The Poems I Want to Hear

Poems in the spirit of those who know they will die.
In the swell of the horizon over land or over water.
In the exaltation of gulls but also crows.
In the bursting of the sun exhaling before the mirror of its body.
Also in the pull of the moon that moves tides above and below ground.
On a path opposite the explainers.
After the fashion of scat singing, the blues, after the manner of symphonies.
And to each the form of its becoming as it becomes.
Ad-lib but knowingly, seat-of-the-pants with long cockpit experience.
Without the looking back of the classroom.
Without stopping short or running over.
Without prescriptions or diagnoses, with no compass, no north.
In the spirit of a circle.
That which is yet as straightforward and tautological as a lion or a rodent.
Nor in the jacket and handkerchief of good thoughts.
Nor bound to the waters of breathless sensation, nor the rock of relativist indifference.
Poems in the spirit of those who know they are dying.
Who have seen the soil blow away and return.

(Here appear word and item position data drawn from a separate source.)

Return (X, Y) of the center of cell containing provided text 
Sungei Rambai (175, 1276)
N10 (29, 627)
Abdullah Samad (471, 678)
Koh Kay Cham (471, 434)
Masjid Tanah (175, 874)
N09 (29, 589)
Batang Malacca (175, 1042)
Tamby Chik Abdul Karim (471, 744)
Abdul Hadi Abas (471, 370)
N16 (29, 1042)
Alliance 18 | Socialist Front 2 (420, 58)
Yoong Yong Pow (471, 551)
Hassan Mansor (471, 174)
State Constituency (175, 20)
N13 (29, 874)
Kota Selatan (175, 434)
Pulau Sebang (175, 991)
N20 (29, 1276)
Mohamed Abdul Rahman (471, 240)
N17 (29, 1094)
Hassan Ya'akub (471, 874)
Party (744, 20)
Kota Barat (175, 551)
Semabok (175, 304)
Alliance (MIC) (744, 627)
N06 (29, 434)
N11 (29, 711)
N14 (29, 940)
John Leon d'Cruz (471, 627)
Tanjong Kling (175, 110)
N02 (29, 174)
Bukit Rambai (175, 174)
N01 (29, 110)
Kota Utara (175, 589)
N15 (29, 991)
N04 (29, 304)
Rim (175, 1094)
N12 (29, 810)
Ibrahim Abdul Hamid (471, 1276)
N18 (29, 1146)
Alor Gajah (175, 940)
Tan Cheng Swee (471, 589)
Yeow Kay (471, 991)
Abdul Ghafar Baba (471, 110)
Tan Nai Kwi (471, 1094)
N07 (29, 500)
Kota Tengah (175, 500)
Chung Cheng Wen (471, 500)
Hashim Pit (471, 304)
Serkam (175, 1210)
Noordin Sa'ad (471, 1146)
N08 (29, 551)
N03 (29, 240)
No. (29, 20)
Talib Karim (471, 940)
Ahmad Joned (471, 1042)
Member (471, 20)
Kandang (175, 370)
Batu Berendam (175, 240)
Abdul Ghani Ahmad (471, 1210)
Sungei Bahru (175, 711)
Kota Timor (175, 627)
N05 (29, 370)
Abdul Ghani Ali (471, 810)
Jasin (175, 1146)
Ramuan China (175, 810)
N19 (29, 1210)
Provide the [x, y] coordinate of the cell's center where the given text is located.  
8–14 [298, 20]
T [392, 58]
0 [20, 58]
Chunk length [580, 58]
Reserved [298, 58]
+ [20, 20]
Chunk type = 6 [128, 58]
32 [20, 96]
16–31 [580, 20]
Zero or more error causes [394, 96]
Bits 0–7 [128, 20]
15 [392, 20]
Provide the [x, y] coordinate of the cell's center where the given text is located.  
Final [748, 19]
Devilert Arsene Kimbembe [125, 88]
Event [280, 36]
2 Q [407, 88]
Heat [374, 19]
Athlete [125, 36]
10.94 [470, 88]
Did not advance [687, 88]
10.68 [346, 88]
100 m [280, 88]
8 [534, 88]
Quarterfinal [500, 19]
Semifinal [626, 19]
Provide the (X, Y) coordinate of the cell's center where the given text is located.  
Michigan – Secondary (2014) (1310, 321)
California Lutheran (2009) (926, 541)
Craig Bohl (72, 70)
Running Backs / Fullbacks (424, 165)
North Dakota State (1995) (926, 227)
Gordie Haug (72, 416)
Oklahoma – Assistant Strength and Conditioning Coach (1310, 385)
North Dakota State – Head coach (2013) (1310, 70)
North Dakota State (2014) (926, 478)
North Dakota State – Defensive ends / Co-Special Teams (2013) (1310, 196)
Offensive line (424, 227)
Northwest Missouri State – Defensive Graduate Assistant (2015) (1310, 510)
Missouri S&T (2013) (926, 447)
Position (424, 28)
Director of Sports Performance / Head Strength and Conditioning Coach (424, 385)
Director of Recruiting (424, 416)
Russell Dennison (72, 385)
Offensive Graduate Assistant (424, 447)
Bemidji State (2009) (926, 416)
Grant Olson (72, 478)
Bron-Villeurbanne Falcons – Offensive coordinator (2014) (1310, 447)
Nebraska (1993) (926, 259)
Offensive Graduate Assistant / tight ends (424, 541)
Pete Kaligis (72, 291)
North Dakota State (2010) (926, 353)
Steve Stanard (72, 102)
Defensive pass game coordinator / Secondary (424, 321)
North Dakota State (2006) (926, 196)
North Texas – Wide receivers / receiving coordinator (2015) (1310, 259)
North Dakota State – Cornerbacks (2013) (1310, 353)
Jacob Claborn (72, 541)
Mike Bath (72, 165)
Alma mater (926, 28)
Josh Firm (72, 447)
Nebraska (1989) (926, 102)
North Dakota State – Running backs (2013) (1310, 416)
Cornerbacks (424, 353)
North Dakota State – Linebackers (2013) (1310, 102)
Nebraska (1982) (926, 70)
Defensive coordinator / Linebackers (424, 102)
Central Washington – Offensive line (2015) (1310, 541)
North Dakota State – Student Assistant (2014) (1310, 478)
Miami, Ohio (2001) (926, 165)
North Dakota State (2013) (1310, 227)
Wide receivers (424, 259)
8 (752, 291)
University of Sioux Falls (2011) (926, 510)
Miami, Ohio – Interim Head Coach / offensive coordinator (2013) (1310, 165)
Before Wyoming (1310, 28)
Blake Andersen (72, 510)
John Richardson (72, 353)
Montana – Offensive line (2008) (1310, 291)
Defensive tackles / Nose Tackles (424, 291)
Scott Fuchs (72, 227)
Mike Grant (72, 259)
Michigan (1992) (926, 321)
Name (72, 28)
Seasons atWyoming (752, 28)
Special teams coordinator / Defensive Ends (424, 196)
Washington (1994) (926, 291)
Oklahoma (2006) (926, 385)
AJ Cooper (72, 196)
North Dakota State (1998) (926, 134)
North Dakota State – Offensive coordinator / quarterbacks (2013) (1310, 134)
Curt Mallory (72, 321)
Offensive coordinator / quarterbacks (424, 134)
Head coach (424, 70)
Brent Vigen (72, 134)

That a wind shall surface within us.
Those who live in the middle of the country know this can happen.
That the sun should enter a rock and remain there.
As occurs at noon in the Southwest when shadows are widest.
That the night should run to the north and there be re-candled.
Those in the Northwest of the country have walked in such light at midnight.
That plants should sweat and grasp at shape like any human being.
Southerners have heard the waters bubble with the breath of new life.
That men and livestock should shrink at a distance.
Westerners have felt the ground wrinkle and stiffen as it dries.
And the Coasts, there one looks abroad and is exposed by minus-tides.
That the life force should rise and fall.
We had driven to within fifty miles of the Arctic Circle when our tire shredded.
Fishtailing near the survival hut where one waits three days for the trooper.
A day of skating the tundra carries doubts of Earth’s crust.
As one clear day at Haleakala shatters one’s clock.
There is glacier time, tundra time, volcano time, what is time?
To believe in time is to clasp regret to one’s bosom, is it not?

These are the Dead Man poems, taken from life.